In Pittsburgh, Josh Yohe writes the marketing of Penguins C Evgeni Malkin for the cover of EA Sports' "NHL 13" video game "has served as a fun endeavor following the team's surprisingly early dismissal from the postseason." Penguins VP/Communications Tom McMillan said, "Our staff has had a lot of fun with it. And the fans clearly are having fun with it, too." Recent videos on the Penguins' website have showcased Pittsburgh Mayor Luke Ravenstahl, Penguins coach Dan Bylsma and players Pascal Dupuis, Matt Cooke, Tyler Kennedy and Craig Adams "offering support for Malkin" (PITTSBURGH TRIBUNE-REVIEW, 5/24). Malkin is facing off against Flyers RW Claude Giroux in one semifinal, while Islanders F John Tavares will face Predators G Pekka Rinne in the other. Voting remains open until Monday (THE DAILY).

SUPER SIGNING: In New Orleans, Nakia Hogan notes the Super Bowl XLVII Host Committee yesterday "announced Chevron as one of its major corporate sponsors." The company will serve as the committee's volunteer services partner. Officials with Chevron, the Host Committee and the Saints said that they are "also kicking off a drive to find 8,000 volunteers" for Super Bowl XLVII, set for Feb. 3 (New Orleans TIMES-PICAYUNE, 5/24).

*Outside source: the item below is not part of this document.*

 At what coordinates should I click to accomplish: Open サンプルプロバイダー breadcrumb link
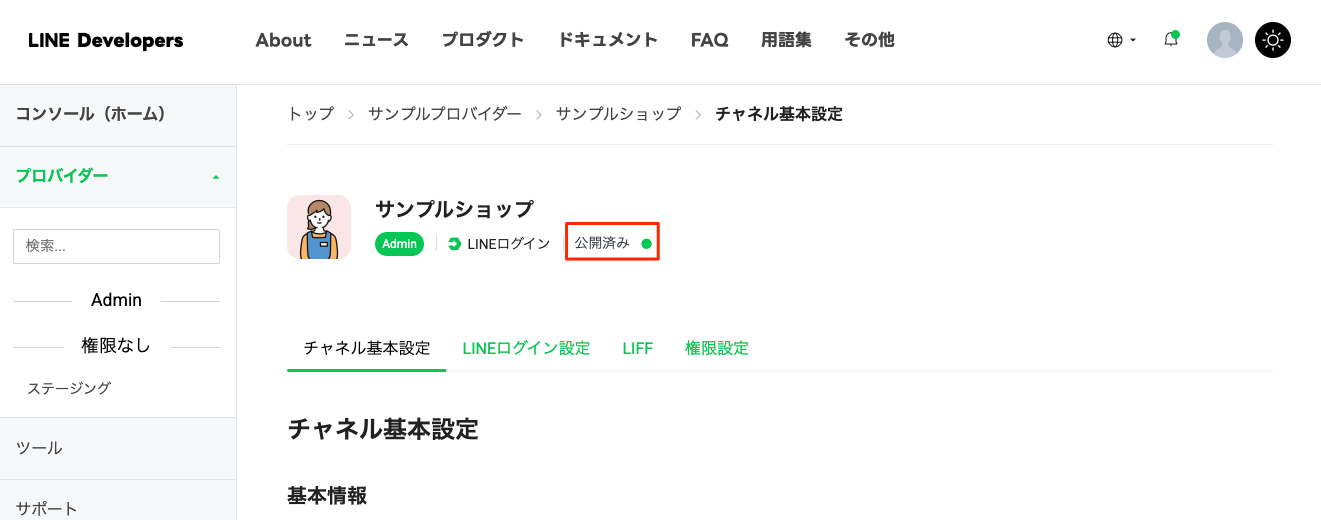445,114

THE CATS' MEOW: The Univ. of Arizona football team "will take the field this fall with a new look that harkens to the state's mining past." UA AD Greg Byrne said that the team will "wear copper helmets as part of an alternate uniform." Byrne "wouldn't say when the UA will debut the new look." He said that UA will "primarily stick to their color scheme, which includes navy and white helmets." The school "did not consider any darker tones" (ARIZONA DAILY STAR, 5/24).

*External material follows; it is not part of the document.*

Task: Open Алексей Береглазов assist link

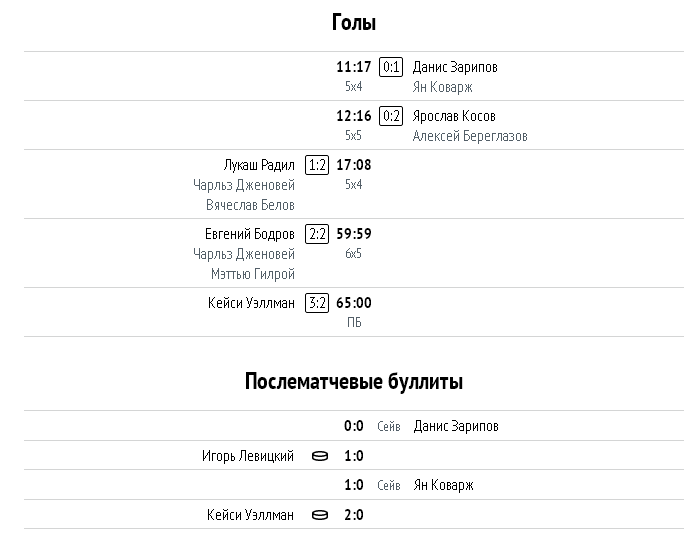Action: coord(470,136)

BEER ME: In Detroit, Kirkland Crawford writes even on the "downside of his NBA career, Tracy McGrady is still making commercials." In a spot for Chinese TV, McGrady is the star for an ad for Sedrin, "the official beer of the NBA in the Far East." Crawford writes the spot is "maybe the most off-the-wall 30 seconds of video we've ever seen" (DETROIT FREE PRESS, 5/24).